Erectile dysfunction (ED) is considered as a marker for cardiovascular diseases. Nitric oxide (NO) deficiency is the major cause of erectile dysfunction (ED). The role of hydrogen sulfide (H2 S) in erection has recently been recognized and is receiving attention as a pharmacological target. Several studies have focused on the effect of H2 S on NO-dependent relaxation, but the role of NO on H2 S in penile tissue has not been studied yet. Unlike NO, H2 S is mainly synthesized from smooth muscle cells rather than endothelial cells. We hypothesized that H2 S may compensate for the decreased NO bioavailability and may be beneficial in severe ED where endothelial dysfunction is present. Thus we studied the effect of NO deficiency on H2 S formation and vasorelaxation induced by l-cysteine, which is the substrate of the H2 S producing enzymes in mice corpus cavernosum (MCC).
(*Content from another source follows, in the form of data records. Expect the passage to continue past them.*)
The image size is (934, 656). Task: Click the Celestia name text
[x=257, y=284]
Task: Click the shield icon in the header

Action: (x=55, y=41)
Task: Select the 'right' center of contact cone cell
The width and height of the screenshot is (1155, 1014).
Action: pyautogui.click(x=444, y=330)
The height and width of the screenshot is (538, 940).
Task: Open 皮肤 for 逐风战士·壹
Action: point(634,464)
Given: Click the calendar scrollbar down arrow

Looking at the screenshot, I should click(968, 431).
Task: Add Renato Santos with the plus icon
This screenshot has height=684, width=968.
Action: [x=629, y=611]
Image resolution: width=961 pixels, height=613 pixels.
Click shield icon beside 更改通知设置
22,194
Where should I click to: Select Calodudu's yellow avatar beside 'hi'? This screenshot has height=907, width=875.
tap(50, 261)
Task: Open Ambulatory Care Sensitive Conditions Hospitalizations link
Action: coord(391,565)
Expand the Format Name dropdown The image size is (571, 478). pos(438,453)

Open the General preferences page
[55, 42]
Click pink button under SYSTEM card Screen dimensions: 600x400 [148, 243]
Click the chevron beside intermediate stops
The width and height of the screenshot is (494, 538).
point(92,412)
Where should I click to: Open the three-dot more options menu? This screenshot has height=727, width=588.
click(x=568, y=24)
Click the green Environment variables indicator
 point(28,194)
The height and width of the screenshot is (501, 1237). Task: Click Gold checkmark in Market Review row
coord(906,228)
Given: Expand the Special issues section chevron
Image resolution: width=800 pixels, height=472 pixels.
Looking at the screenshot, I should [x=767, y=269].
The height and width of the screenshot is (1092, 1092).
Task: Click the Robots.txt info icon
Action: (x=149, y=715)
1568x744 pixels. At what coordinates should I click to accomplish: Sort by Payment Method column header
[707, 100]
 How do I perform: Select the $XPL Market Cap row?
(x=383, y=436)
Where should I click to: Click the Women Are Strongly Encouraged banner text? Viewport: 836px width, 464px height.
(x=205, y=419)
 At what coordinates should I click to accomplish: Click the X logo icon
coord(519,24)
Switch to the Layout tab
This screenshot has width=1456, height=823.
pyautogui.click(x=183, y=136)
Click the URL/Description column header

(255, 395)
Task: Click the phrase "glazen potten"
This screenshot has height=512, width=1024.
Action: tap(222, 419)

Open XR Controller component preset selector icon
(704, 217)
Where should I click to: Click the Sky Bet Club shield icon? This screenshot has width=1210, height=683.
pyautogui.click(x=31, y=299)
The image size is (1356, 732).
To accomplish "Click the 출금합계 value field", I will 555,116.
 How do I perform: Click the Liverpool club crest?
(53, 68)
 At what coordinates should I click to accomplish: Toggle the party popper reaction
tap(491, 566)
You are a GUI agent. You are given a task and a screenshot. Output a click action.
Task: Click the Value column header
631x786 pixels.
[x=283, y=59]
NO deficiency induced by Nω-Nitro-l-arginine (L-NNA) was confirmed by the inhibition of acetylcholine-induced relaxation. l-cysteine, the substrate for the endogenous H2 S production, caused a concentration-dependent relaxation that was reduced by CBS/CSE inhibitor aminooxyacetic acid (AOAA) in MCC strips. L-NNA caused a significant increase in l-cysteine-induced relaxation, and this effect was reversed by AOAA. On the contrary, no change in relaxation to NaHS (exogenous H2 S donor) in MCC was observed. L-NNA increased H2 S formation stimulated by l-cysteine in wild type MCC but not in CSE-/- mice. In parallel, the expression of both cysthationine γ lyase (CSE) and 3-mercaptopyruvate sulphurtransferase (3-MST) was increased, whereas cysthationine-β synthase (CBS) was decreased in eNOS-/- MCC. We conclude that H2 S plays a compensatory role in the absence of NO by enhancing the relaxation induced by endogenous H2 S through CSE and 3-MPST in MCC, without altering downstream mechanisms. We suggest that H2 S-targeting drugs may provide the maintenance of compensatory treatment in ED patients. This may be more relevant in ED with severe endothelial dysfunction, as H2 S is mainly derived from smooth muscle.